As far as we can tell, GR implies, and we have measured, space-time is completely continuous. Draw a square on a piece of paper; or, better yet, outline a cube with some sticks: within that square (or cube) is an infinite set of points of either the integral or real cardinality — whichever you’d like.

The “no physical infinity” thing sounds like a very Greek sort of axiom — like their “nature abhors a vacuum” thing, etc.

To my mind GR (or at least the standard textbook version of it, anyway) _assumes_ that space-time is continuous, it does not _imply_ it as such. Continuity is baked into the foundations of any physical theory that is expressed in the language of differential equations.

You probably know this, but it's easy to confuse the map (a physical theory) with the territory (reality, which is far more complicated).

We have stuff like the Plank length.

And most physicists assume space and time are quantized, we just don't know how.

No, physicists do not think that space is like a tinily subdivided grid. Lots of physics would break if that were the case, including QM.

We have a lot of hints that the amount of information in any given space might be bounded, but yet that space appears continuous. How exactly you reconcile this is (one of) the mystery of quantum gravity.

Is there a good write-up somewhere of the problems with discretization of space for physics?

Interestingly, some great mathematicians (including Grothendieck) thought that modelling space as continuum was an approximation and not the reality.

Well, in principle, the Universe can be infinite.

Sure, we cannot measure infinity, but to be fair, all mathematical concepts (when looked at closely enough) are not something we measure directly.

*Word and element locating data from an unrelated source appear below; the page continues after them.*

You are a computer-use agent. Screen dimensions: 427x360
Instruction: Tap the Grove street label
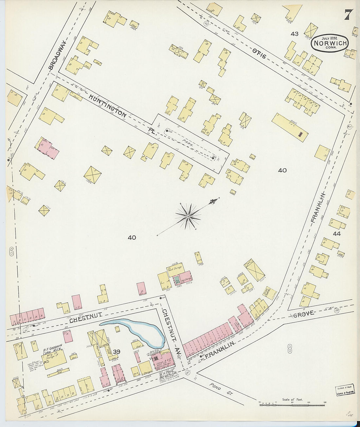pos(304,314)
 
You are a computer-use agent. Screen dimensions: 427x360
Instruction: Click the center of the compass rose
pos(188,216)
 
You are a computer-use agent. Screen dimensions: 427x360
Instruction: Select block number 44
pos(336,234)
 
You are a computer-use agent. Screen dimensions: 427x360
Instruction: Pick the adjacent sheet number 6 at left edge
pos(11,252)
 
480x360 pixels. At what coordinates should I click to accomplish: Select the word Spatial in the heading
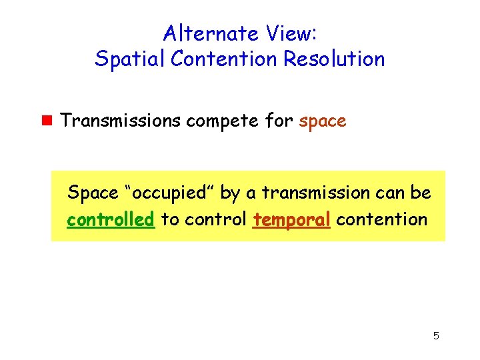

Even if a kindergarten-level maths of "there are three apples," we do an abstraction. We need to decide that something is a separate object, an apple (how big or small should a fruit be an apple? if there is a bite, is it an apple? etc, etc) - usually with an assumption that all apples are the same (which we know is not true, but serves as an useful approximation). pretend that

In what sense could it exsist then, if infinity is not physically realizable? Does infinity even exist?
> David Hilbert famously argued that infinity cannot exist in physical reality. The consequence of this statement — still under debate today — has far-reaching implications.